## [SUPPLIED TEXT]
##########
- League: Division 1
- Sport: Ice hockey
- Number of teams: 40
- Promoted to Division 1: Timrå IK to Elitserien
- Relegated to Division 2: Järveds IF Falu IF Vallentuna BK Tranås AIF

Division 1 seasons
- ← 1979–801981–82 →

= 1980–81 Division 1 season (Swedish ice hockey) =

1980-81 was the sixth season that Division 1 operated as the second tier of ice hockey in Sweden, below the top-flight Elitserien (now the SHL).

Division 1 was divided into four starting groups, based on geography. The top four teams in the group would continue to the playoffs to determine which clubs would participate in the qualifier for promotion to Elitserien. The bottom team in each group was relegated directly to Division 2 for the 1981–82 season. The second-to-last place team in each group played in a relegation series to determine their participation in the next season.
##########
## [TASK REQUIREMENTS]
Please retype the 1980–81 Division 1 season text above in full, keeping every line, symbol and character unchanged.
##########
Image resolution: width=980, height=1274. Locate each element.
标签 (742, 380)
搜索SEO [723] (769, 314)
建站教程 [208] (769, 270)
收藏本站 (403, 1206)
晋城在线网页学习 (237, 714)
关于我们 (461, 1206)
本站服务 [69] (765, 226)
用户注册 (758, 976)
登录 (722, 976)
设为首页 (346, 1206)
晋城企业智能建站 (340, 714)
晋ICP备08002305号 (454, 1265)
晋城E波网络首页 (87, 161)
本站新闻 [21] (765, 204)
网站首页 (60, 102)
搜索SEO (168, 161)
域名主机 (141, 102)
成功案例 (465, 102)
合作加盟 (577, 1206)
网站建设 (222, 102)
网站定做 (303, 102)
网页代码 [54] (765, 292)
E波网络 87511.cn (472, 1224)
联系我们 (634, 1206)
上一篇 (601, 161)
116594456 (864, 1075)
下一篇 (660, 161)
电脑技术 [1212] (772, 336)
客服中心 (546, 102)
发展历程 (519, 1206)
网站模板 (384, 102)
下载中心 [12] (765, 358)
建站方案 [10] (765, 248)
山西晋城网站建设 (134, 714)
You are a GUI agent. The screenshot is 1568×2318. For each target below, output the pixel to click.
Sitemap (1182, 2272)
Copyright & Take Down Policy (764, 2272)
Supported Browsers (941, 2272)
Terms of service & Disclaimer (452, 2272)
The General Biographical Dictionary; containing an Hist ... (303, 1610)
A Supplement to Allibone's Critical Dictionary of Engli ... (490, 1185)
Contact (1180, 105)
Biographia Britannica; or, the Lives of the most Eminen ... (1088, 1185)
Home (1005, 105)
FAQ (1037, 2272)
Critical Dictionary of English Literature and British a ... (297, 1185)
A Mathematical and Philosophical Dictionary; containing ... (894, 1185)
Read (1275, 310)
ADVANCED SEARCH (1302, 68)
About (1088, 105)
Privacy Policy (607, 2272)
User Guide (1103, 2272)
##########
## [RESPONSE TO THE EXERCISE]
- League: Division 1
- Sport: Ice hockey
- Number of teams: 40
- Promoted to Division 1: Timrå IK to Elitserien
- Relegated to Division 2: Järveds IF Falu IF Vallentuna BK Tranås AIF

Division 1 seasons
- ← 1979–801981–82 →

= 1980–81 Division 1 season (Swedish ice hockey) =

1980-81 was the sixth season that Division 1 operated as the second tier of ice hockey in Sweden, below the top-flight Elitserien (now the SHL).

Division 1 was divided into four starting groups, based on geography. The top four teams in the group would continue to the playoffs to determine which clubs would participate in the qualifier for promotion to Elitserien. The bottom team in each group was relegated directly to Division 2 for the 1981–82 season. The second-to-last place team in each group played in a relegation series to determine their participation in the next season.